Records provided:

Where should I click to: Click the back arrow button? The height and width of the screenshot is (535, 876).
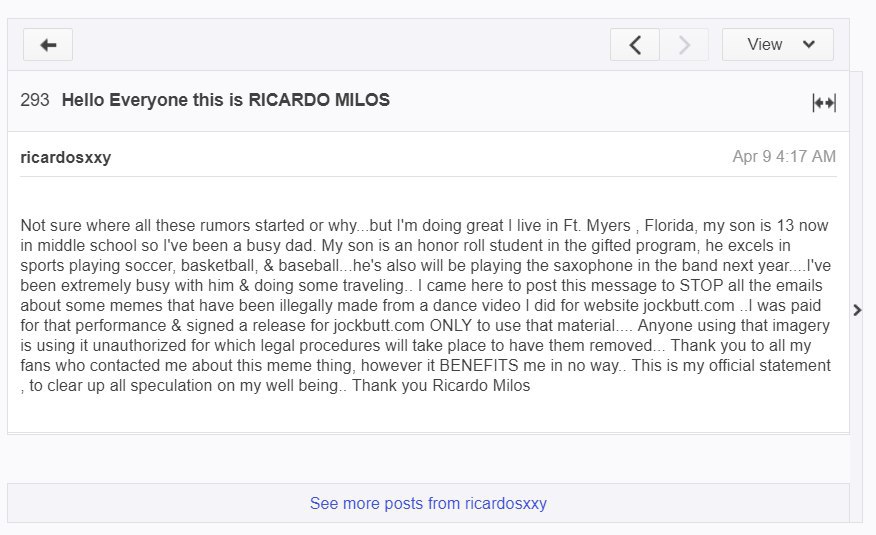coord(48,45)
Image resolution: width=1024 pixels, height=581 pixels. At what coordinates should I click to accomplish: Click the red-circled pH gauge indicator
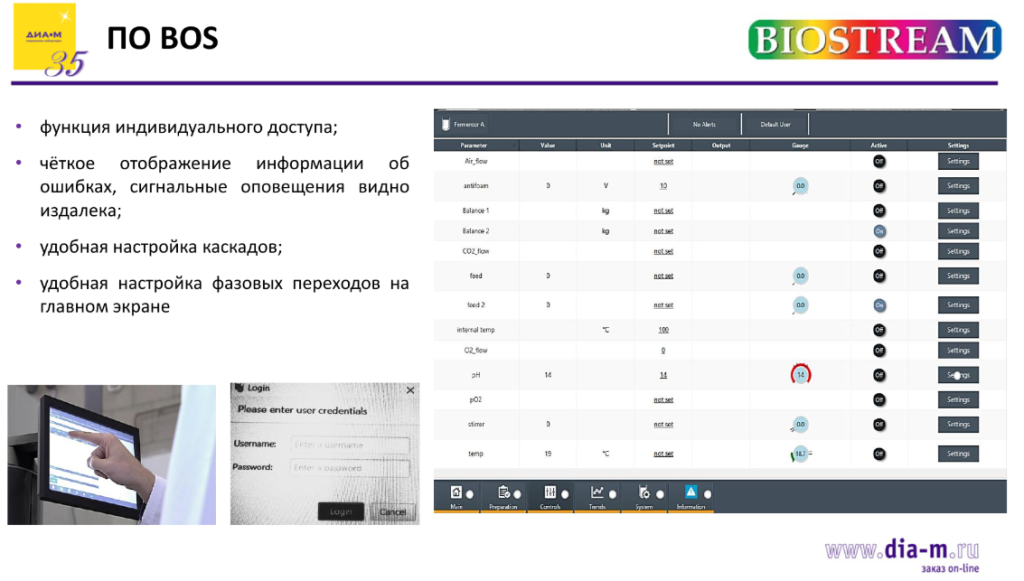[801, 374]
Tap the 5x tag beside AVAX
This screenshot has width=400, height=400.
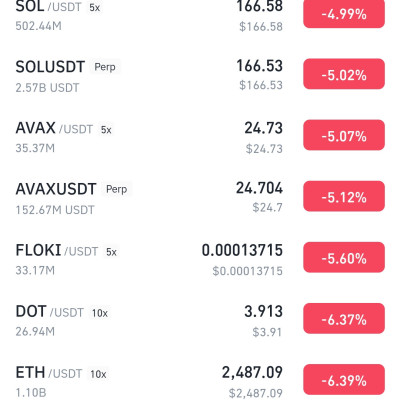tap(106, 129)
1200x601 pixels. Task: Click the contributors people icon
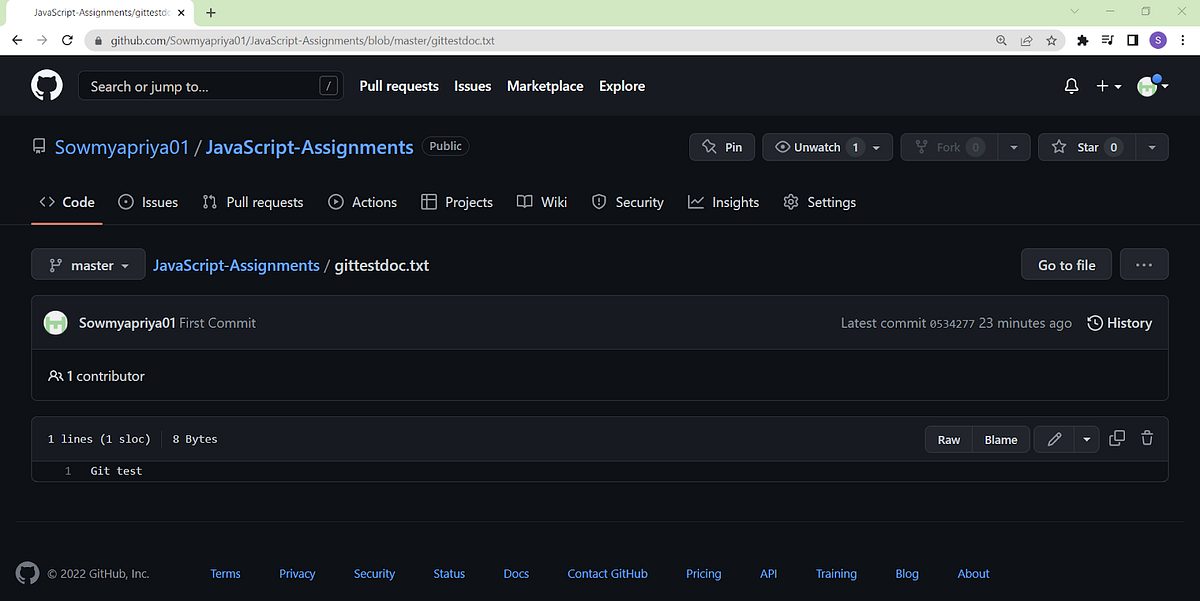point(56,375)
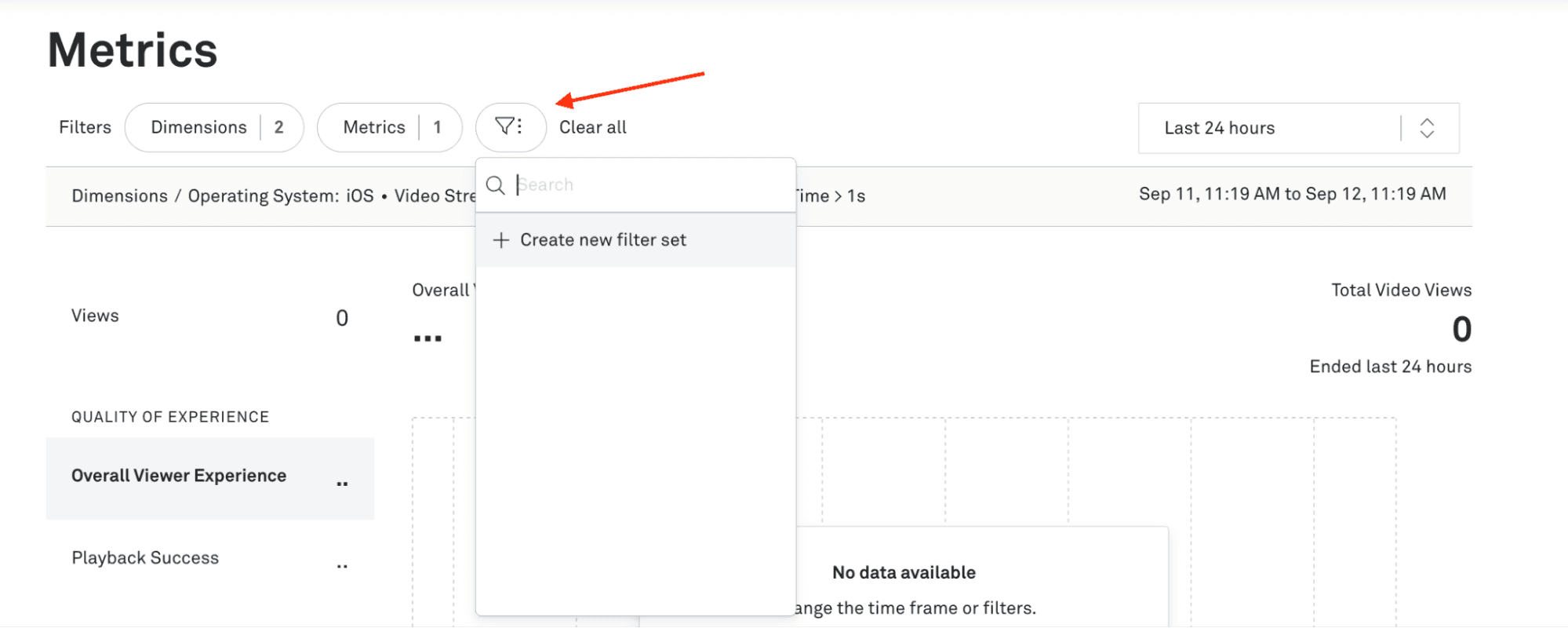Select the Views metric row

pyautogui.click(x=95, y=316)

Exercise brief: Drop the images and transcribe the entries above exactly.

Written response:
Where should I click to: Click the back arrow button? The height and width of the screenshot is (535, 876).
coord(48,45)
Image resolution: width=1024 pixels, height=581 pixels. At what coordinates should I click to accomplish: Click the red-circled pH gauge indicator
[801, 374]
Tap the 5x tag beside AVAX
This screenshot has width=400, height=400.
tap(106, 129)
1200x601 pixels. Task: Click the contributors people icon
point(56,375)
Select the Views metric row

pyautogui.click(x=95, y=316)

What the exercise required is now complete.